### WHAT IS NEEDED:
This exercise calls for copying every line below that holds the word "agent".

● ● ●

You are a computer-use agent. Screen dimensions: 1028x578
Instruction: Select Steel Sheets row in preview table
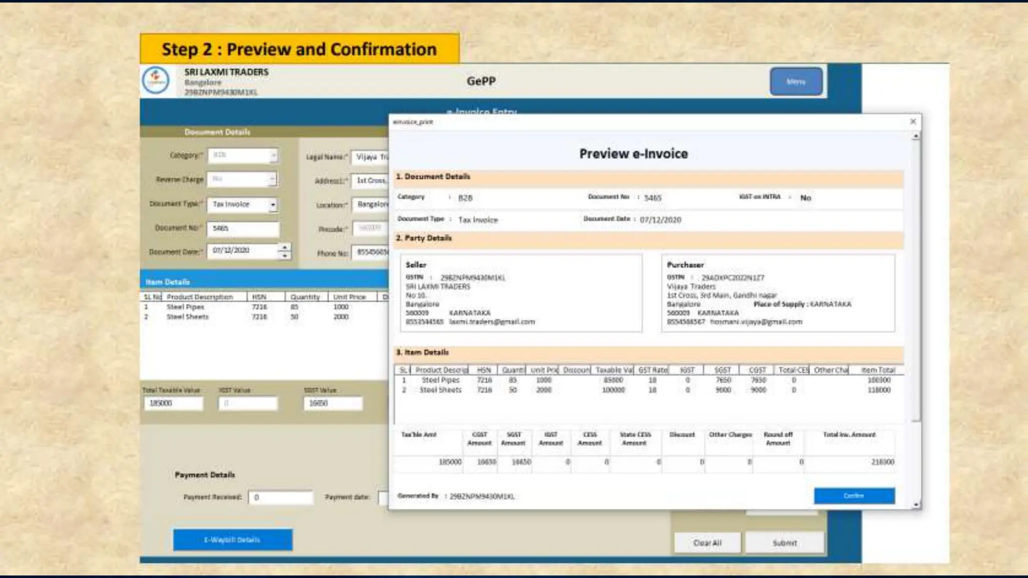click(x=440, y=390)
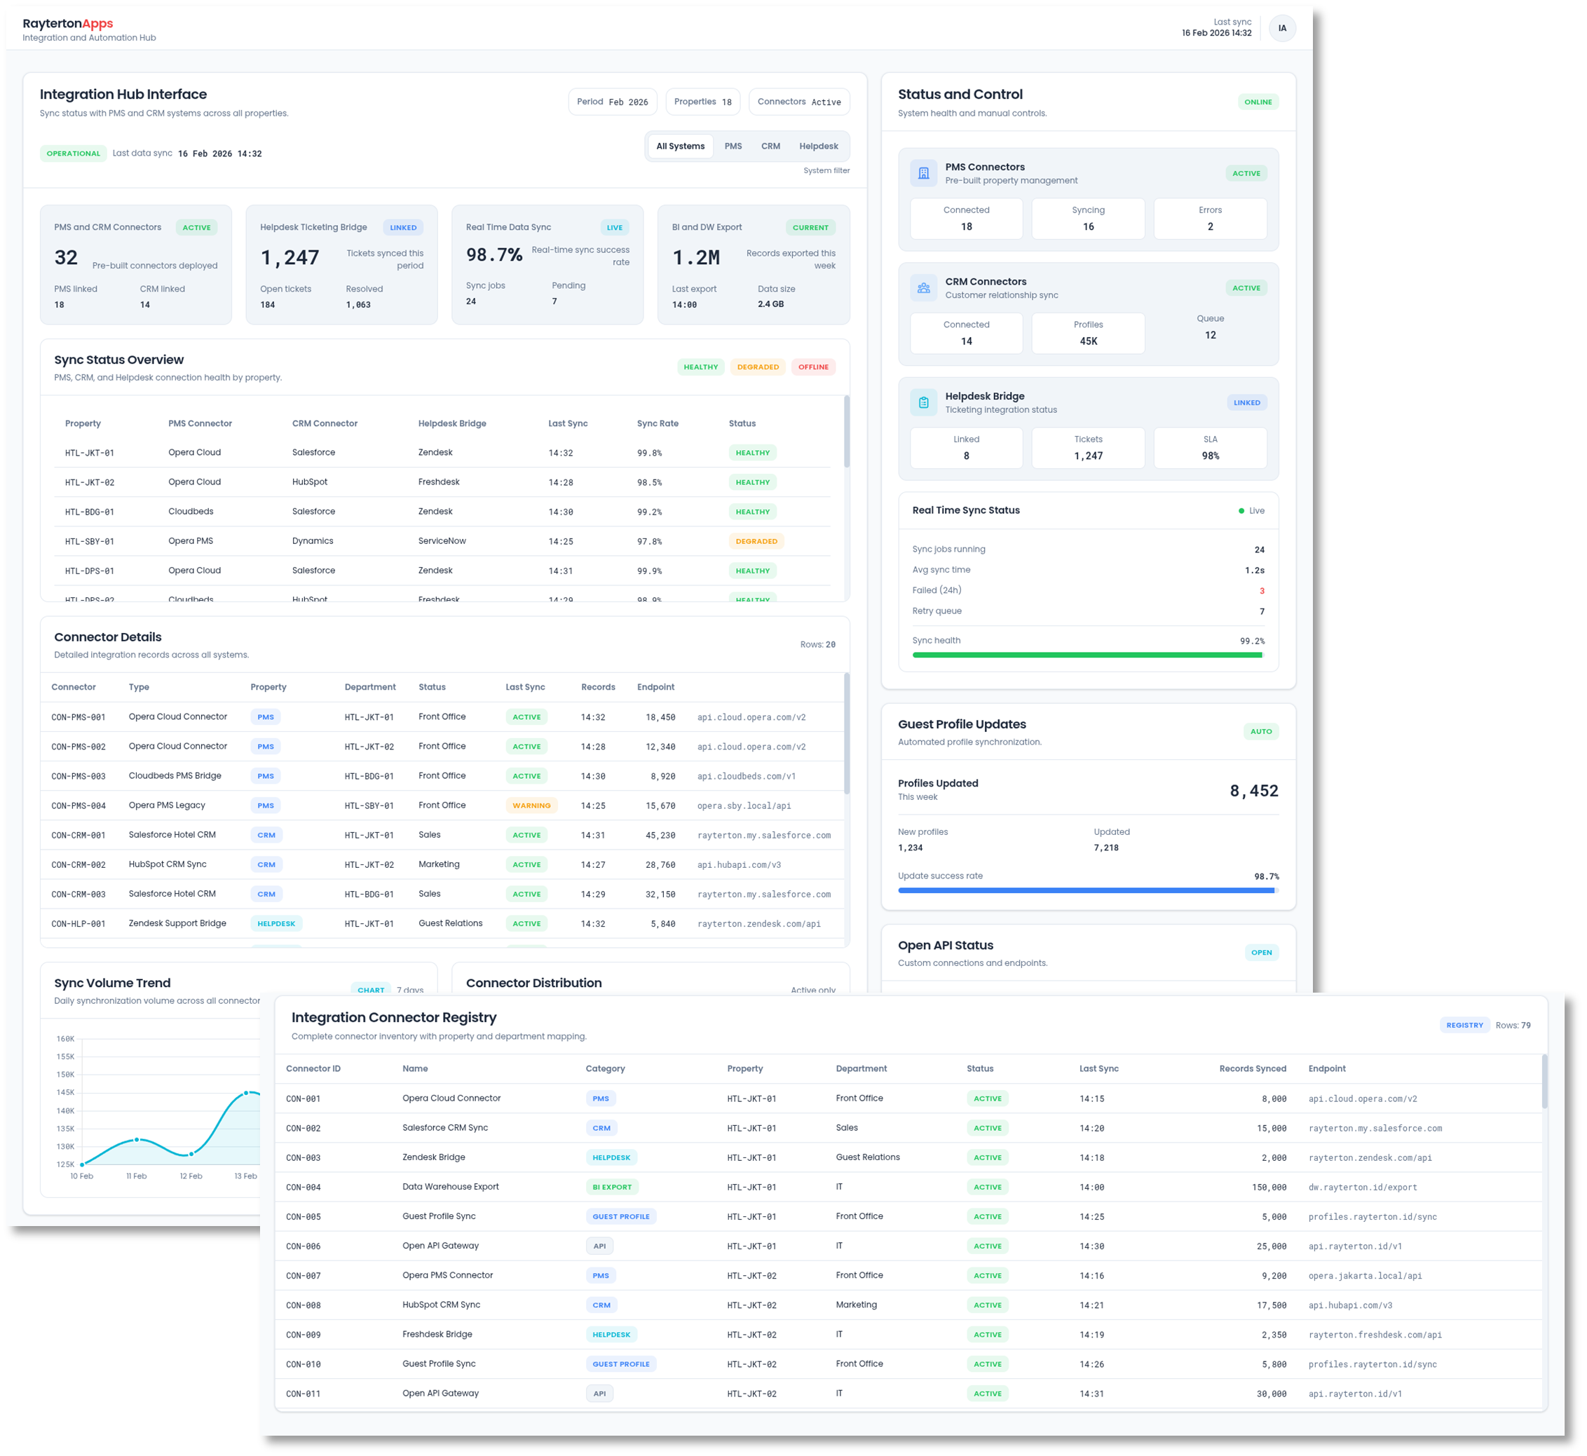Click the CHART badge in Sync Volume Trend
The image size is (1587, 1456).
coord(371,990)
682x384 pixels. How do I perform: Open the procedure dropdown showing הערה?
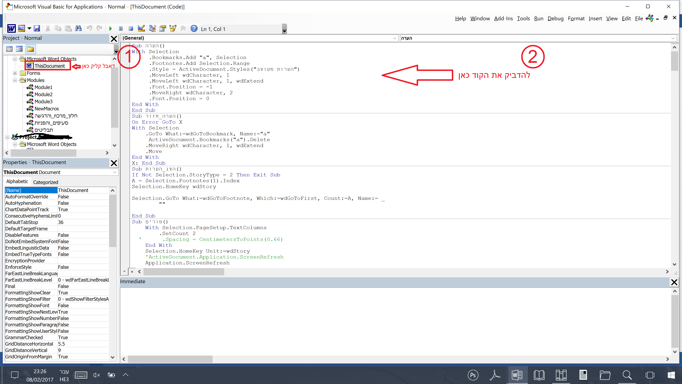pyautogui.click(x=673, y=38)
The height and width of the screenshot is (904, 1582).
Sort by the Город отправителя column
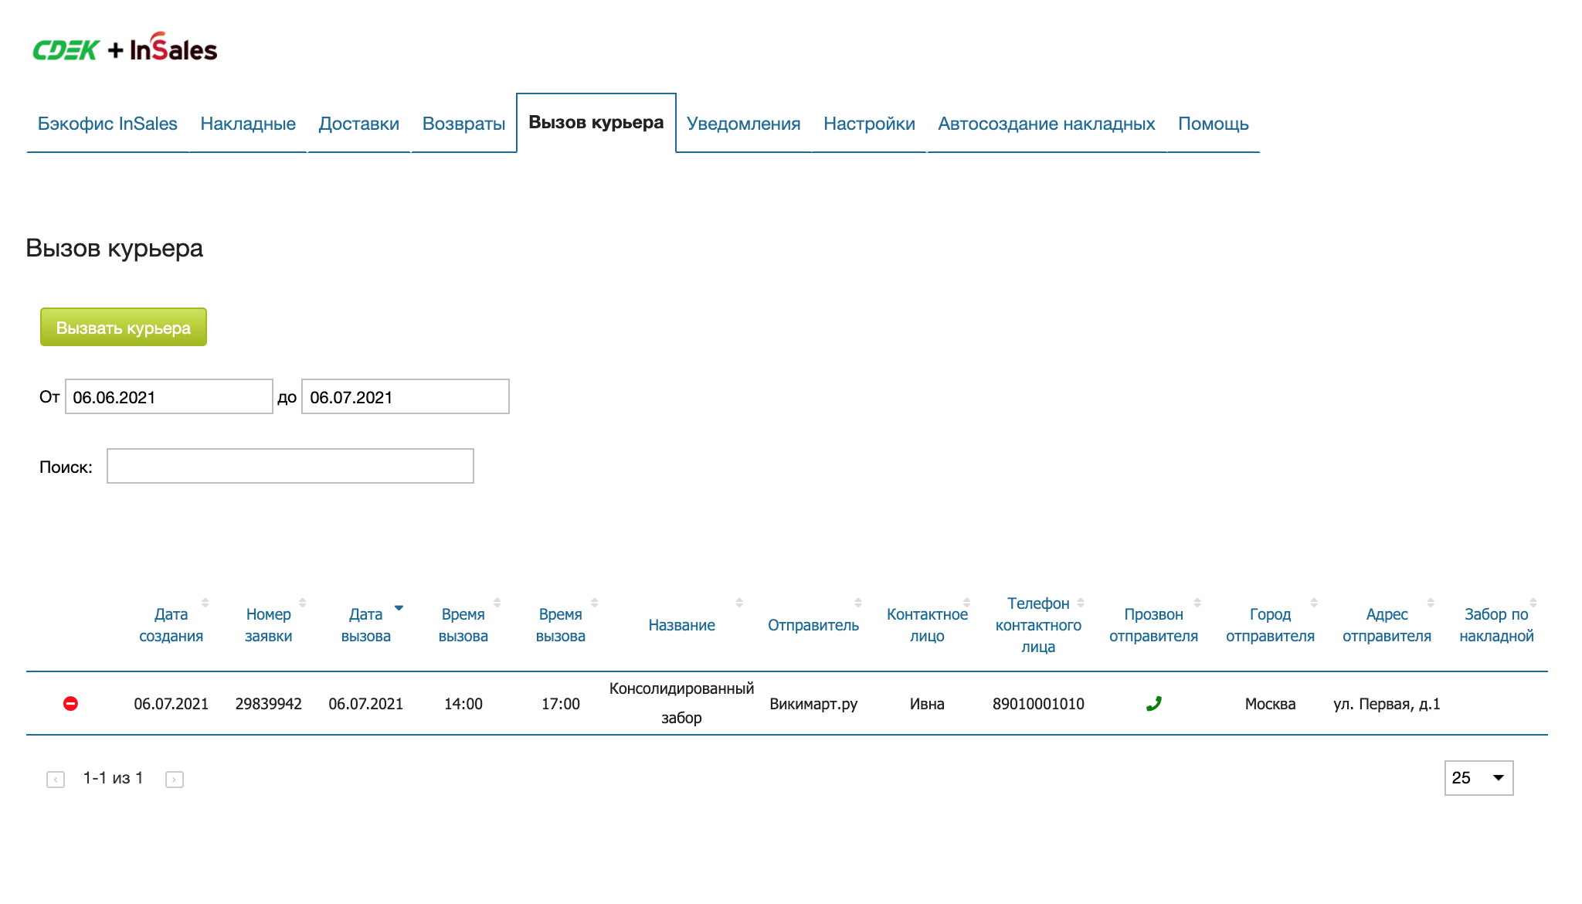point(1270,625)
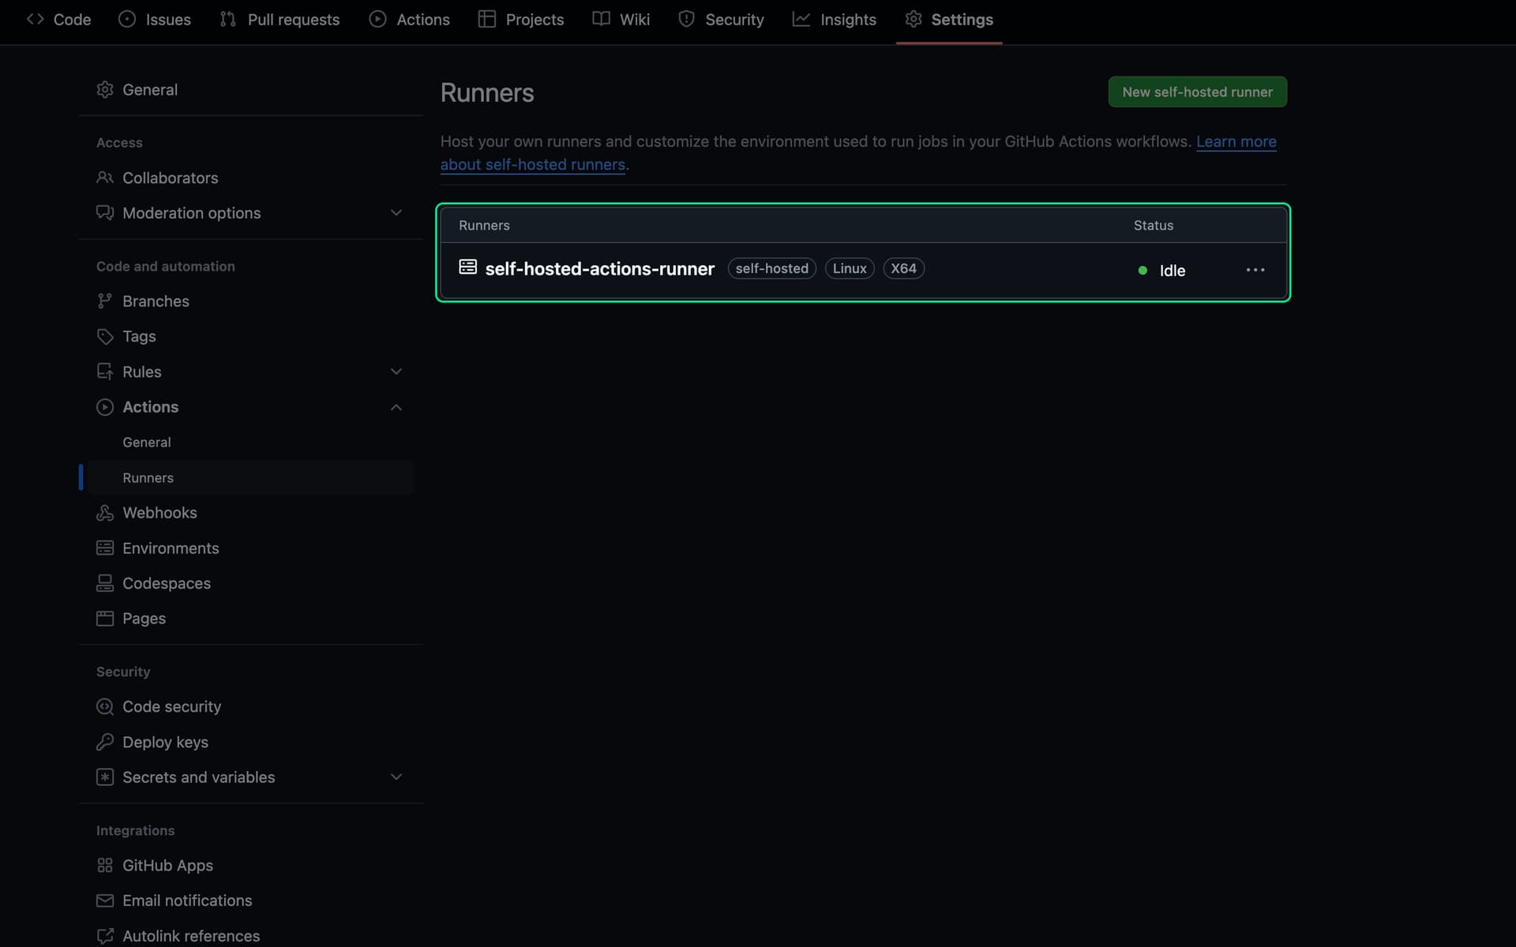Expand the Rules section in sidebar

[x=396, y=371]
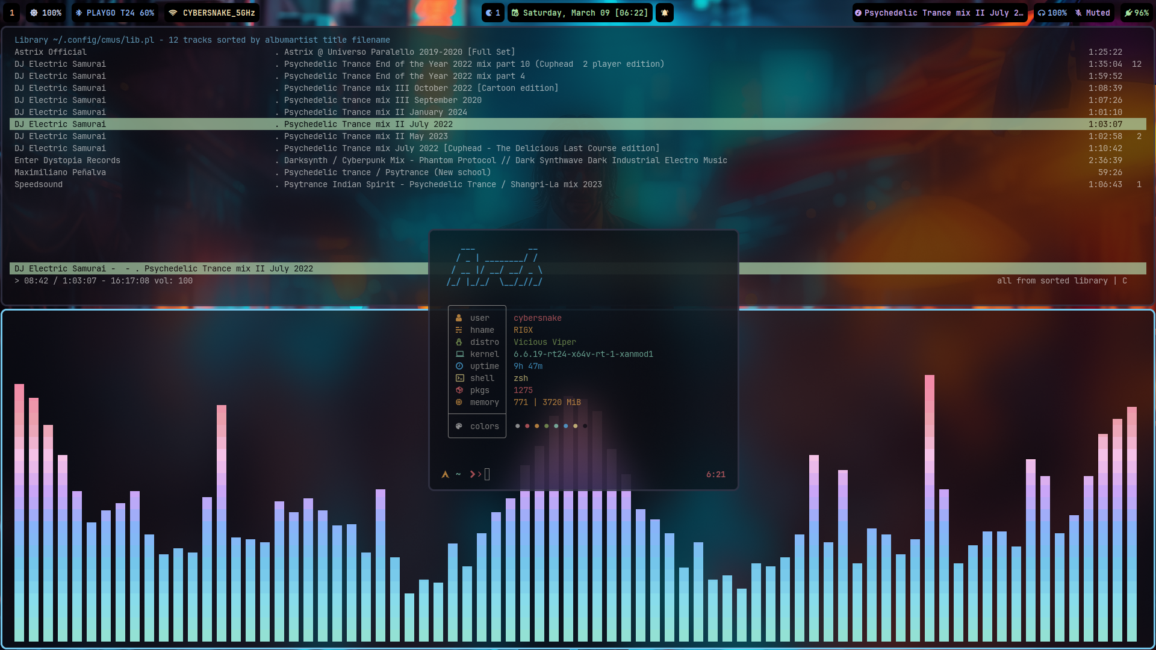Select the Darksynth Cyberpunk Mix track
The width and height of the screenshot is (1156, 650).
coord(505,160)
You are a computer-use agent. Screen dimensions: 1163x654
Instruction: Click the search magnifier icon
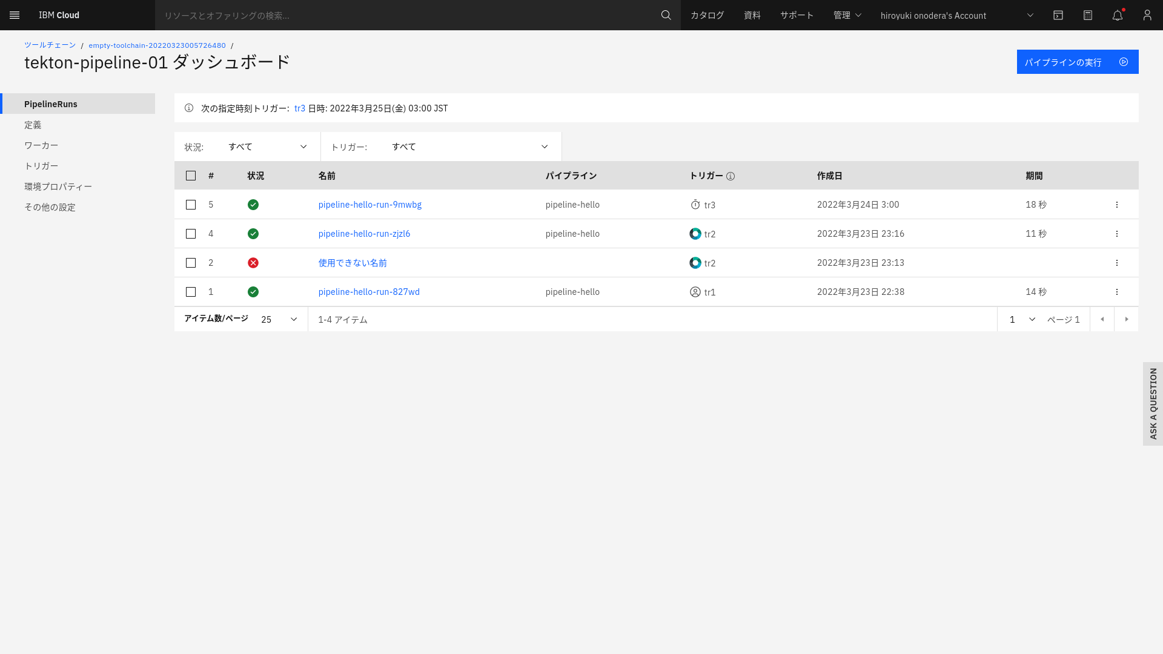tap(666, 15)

● ● ●

### EXPECTED ANSWER:
You are a computer-use agent. Screen dimensions: 1028x578
You are a computer-use agent. Screen dimensions: 1163x654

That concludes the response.